Task objective: Extract these records verbatim, everything from the line containing "Open the wishlist heart icon" down to the line containing "click(769, 780)", both lines included.
# START OF Items
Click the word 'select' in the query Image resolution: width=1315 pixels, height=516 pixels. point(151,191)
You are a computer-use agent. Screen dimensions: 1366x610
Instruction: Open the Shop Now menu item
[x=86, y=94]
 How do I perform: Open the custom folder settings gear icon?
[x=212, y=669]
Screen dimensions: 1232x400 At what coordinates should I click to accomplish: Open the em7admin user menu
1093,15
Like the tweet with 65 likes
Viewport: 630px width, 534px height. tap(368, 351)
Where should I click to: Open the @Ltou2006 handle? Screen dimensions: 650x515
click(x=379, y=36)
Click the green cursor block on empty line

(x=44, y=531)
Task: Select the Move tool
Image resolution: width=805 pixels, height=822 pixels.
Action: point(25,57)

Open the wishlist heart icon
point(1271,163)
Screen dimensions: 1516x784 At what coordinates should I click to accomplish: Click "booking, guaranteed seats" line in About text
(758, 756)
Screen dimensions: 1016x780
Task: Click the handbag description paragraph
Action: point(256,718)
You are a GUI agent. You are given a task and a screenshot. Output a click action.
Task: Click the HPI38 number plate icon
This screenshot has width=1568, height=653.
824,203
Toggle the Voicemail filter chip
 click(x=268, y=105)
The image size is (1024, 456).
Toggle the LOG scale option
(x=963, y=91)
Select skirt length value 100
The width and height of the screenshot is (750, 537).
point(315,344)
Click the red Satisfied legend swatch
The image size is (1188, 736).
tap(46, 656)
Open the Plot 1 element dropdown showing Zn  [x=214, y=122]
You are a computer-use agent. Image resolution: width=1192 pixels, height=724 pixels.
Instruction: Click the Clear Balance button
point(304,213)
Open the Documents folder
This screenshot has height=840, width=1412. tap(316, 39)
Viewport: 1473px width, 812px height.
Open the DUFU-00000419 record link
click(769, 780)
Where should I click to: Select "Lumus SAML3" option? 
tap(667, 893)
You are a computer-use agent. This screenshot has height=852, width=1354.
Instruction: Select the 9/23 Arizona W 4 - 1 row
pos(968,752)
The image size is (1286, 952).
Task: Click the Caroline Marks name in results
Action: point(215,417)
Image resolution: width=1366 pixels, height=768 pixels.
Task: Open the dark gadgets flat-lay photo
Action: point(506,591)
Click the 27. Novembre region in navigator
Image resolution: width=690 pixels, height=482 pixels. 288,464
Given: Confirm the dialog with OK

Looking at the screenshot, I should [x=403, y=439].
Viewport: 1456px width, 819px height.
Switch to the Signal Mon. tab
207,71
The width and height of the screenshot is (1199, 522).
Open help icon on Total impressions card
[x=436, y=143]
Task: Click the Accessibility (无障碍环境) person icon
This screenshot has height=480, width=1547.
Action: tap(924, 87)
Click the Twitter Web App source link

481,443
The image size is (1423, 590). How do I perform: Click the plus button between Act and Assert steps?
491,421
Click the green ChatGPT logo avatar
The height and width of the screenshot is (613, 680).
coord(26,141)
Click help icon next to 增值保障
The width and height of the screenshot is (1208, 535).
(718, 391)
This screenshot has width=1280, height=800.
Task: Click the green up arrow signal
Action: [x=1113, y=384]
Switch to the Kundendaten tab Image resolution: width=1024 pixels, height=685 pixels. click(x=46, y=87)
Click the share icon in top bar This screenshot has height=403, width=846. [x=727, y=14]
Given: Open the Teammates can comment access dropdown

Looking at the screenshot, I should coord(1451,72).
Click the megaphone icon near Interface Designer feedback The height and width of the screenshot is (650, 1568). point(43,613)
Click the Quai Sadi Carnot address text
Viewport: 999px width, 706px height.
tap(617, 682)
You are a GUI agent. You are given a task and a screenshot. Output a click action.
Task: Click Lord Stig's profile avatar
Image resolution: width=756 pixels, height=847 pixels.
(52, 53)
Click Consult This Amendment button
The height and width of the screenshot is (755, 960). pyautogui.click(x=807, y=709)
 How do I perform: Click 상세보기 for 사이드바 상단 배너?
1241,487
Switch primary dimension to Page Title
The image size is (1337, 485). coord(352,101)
# END OF Items
Written solution:
Open the wishlist heart icon
point(1271,163)
Screen dimensions: 1516x784 At what coordinates should I click to accomplish: Click "booking, guaranteed seats" line in About text
(758, 756)
Screen dimensions: 1016x780
Task: Click the handbag description paragraph
Action: point(256,718)
You are a GUI agent. You are given a task and a screenshot. Output a click action.
Task: Click the HPI38 number plate icon
This screenshot has width=1568, height=653.
824,203
Toggle the Voicemail filter chip
 click(x=268, y=105)
The image size is (1024, 456).
Toggle the LOG scale option
(x=963, y=91)
Select skirt length value 100
The width and height of the screenshot is (750, 537).
point(315,344)
Click the red Satisfied legend swatch
The image size is (1188, 736).
tap(46, 656)
Open the Plot 1 element dropdown showing Zn  [x=214, y=122]
You are a computer-use agent. Image resolution: width=1192 pixels, height=724 pixels.
Instruction: Click the Clear Balance button
point(304,213)
Open the Documents folder
This screenshot has height=840, width=1412. tap(316, 39)
Viewport: 1473px width, 812px height.
Open the DUFU-00000419 record link
click(769, 780)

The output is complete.